* YOUR OBJECTIVE *
Rewrite the data from the line with "This screenshot has width=1024, height=576." up to and including the line with "coordinates (361, 176).", changing "Where is" to "What is the location of" and leaving everything else unchanged.

[[ EXERCISE MATERIAL, beginning ]]

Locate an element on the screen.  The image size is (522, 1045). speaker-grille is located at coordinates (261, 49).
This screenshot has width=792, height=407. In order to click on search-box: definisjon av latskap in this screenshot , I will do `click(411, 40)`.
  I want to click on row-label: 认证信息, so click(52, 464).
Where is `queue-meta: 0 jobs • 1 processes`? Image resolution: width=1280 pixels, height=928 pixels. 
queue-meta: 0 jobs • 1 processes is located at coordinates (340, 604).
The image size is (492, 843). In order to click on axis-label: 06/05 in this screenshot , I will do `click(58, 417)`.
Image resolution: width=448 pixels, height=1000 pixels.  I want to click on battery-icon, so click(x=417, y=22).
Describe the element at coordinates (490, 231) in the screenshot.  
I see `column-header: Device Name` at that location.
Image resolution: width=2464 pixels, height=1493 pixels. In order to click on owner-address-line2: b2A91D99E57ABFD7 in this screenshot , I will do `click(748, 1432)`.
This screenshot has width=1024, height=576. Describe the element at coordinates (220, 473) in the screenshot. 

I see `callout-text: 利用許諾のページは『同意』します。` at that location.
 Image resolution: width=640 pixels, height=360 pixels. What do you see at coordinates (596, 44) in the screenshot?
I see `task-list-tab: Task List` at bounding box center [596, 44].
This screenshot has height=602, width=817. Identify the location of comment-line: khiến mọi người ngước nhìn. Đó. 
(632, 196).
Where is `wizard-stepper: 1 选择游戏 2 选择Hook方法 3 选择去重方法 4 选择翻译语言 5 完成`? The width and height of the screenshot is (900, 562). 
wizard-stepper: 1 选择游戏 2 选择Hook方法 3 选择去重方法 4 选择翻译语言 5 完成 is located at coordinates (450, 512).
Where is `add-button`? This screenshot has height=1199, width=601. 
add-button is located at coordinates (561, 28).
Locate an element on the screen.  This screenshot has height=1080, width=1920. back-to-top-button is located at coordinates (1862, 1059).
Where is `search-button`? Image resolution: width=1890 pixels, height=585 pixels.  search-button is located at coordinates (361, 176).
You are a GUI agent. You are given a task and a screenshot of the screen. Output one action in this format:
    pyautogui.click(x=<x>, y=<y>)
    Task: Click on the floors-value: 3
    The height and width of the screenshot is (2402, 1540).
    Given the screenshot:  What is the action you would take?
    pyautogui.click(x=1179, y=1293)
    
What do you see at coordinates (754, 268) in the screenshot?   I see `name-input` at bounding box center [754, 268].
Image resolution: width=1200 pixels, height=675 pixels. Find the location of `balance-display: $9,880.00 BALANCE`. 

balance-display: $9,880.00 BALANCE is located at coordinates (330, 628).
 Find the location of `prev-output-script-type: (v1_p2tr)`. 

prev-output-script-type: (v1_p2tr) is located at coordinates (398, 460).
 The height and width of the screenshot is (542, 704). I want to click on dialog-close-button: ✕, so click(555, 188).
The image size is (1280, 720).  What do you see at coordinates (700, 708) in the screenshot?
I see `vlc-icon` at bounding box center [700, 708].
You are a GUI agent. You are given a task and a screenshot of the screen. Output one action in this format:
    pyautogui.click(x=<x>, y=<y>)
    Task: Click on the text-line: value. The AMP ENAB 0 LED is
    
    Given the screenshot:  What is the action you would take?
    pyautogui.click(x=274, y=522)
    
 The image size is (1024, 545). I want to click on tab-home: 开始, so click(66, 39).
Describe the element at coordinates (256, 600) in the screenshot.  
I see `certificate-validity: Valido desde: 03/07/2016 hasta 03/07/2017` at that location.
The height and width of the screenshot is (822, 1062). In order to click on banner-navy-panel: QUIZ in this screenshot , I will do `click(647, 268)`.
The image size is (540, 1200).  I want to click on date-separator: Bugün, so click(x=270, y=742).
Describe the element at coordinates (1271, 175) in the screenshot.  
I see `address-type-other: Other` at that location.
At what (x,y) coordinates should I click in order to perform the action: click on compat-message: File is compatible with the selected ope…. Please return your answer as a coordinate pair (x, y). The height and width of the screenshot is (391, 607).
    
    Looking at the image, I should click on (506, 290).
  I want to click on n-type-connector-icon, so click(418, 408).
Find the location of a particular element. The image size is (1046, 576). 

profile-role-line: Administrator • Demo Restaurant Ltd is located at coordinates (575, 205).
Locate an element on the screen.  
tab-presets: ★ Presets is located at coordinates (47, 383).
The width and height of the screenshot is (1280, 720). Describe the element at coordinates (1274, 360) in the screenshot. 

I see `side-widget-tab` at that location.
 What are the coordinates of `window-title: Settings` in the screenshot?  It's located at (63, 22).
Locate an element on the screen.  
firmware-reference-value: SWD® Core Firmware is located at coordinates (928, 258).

[[ EXERCISE MATERIAL, end ]]

* FINISHED TASK *
This screenshot has width=1024, height=576. Describe the element at coordinates (220, 473) in the screenshot. 

I see `callout-text: 利用許諾のページは『同意』します。` at that location.
 Image resolution: width=640 pixels, height=360 pixels. What do you see at coordinates (596, 44) in the screenshot?
I see `task-list-tab: Task List` at bounding box center [596, 44].
This screenshot has height=602, width=817. Identify the location of comment-line: khiến mọi người ngước nhìn. Đó. 
(632, 196).
What is the location of `wizard-stepper: 1 选择游戏 2 选择Hook方法 3 选择去重方法 4 选择翻译语言 5 完成`? The width and height of the screenshot is (900, 562). 
wizard-stepper: 1 选择游戏 2 选择Hook方法 3 选择去重方法 4 选择翻译语言 5 完成 is located at coordinates (450, 512).
What is the location of `add-button`? This screenshot has height=1199, width=601. 
add-button is located at coordinates (561, 28).
Locate an element on the screen.  This screenshot has height=1080, width=1920. back-to-top-button is located at coordinates (1862, 1059).
What is the location of `search-button`? Image resolution: width=1890 pixels, height=585 pixels.  search-button is located at coordinates (361, 176).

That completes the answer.